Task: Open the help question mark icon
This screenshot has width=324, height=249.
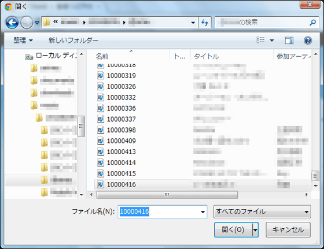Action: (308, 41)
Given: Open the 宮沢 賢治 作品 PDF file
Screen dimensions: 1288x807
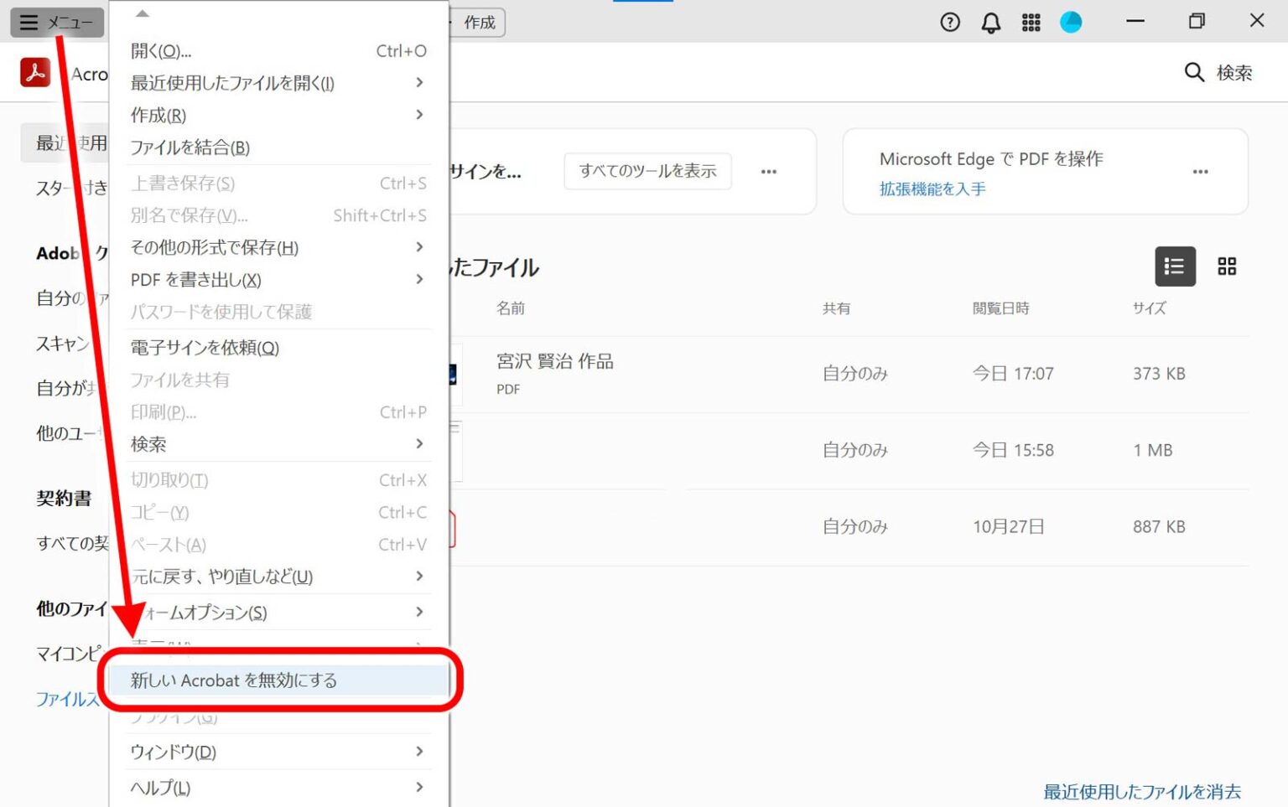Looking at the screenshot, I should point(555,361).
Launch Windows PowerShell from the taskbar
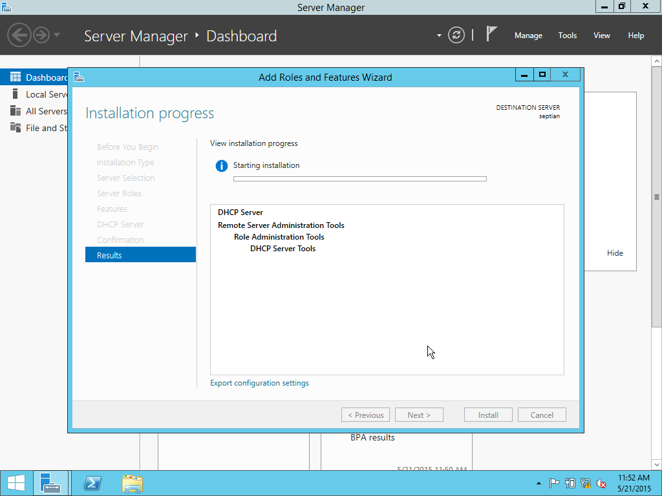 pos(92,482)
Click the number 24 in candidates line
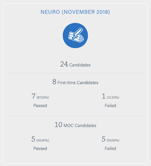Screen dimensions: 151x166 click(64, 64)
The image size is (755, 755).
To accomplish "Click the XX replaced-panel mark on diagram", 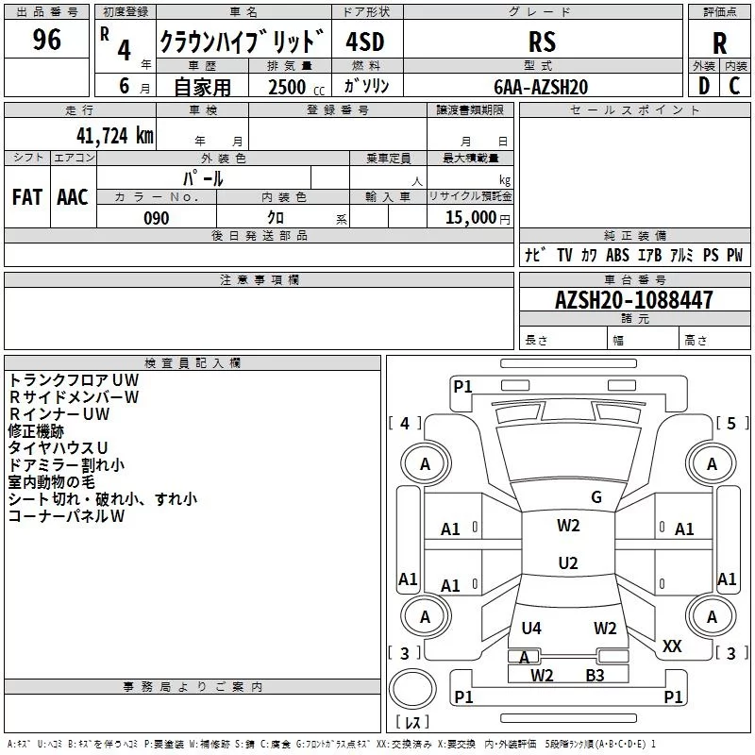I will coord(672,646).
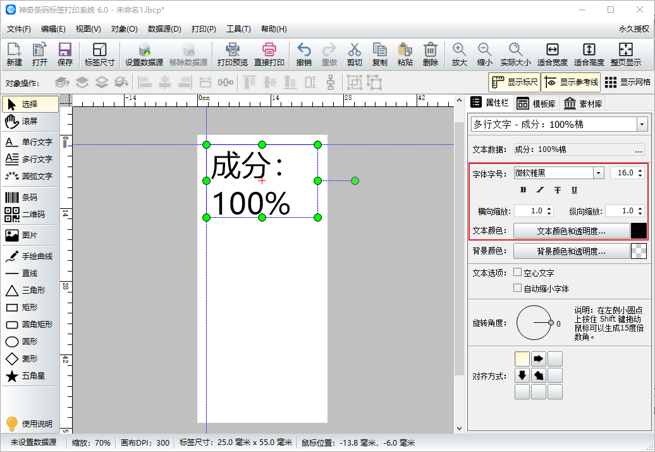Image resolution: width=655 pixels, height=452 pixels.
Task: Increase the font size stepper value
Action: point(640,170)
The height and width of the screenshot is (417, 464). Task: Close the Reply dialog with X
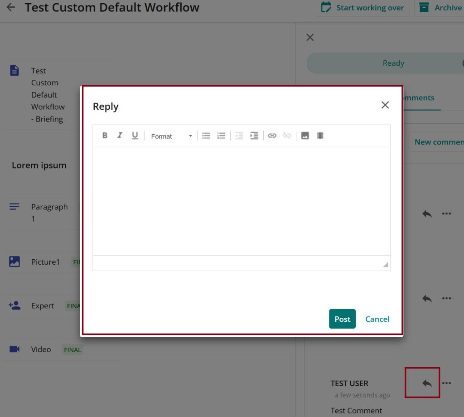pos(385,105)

* * * * *

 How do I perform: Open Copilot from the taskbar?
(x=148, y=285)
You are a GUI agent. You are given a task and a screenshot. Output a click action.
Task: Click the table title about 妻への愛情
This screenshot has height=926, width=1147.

* * * * *

> YOUR OBJECTIVE
Above are some records. Reproduce the lines from the one with "Task: Open the help question mark icon" down to the one with "The image size is (755, 755).", keeping both, and leave every picture out.

> FINAL ANSWER
Task: Open the help question mark icon
This screenshot has width=324, height=249.
Action: (308, 41)
Given: Open the 宮沢 賢治 作品 PDF file
Screen dimensions: 1288x807
Looking at the screenshot, I should point(555,361).
Launch Windows PowerShell from the taskbar
 pos(92,482)
Click the number 24 in candidates line
Screen dimensions: 151x166 click(64, 64)
The image size is (755, 755).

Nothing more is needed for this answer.